-- Work required --
Sift the material for lines containing "Open", and return them.

Start of Stored data

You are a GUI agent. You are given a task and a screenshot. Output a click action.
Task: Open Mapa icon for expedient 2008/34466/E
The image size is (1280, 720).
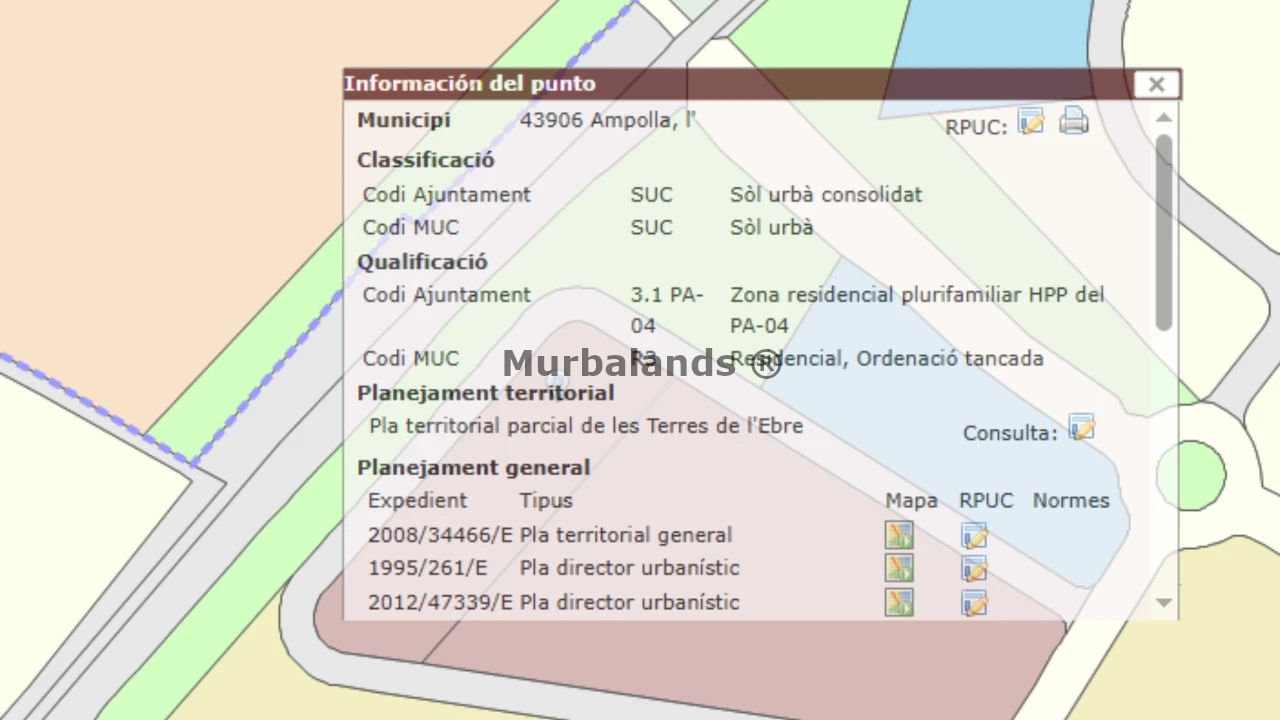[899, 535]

End of Stored data
Start of Stored data

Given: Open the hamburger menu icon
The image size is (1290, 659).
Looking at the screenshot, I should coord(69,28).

End of Stored data

-- Completed task --
Task: Open Mapa icon for expedient 2008/34466/E
Given: Open the hamburger menu icon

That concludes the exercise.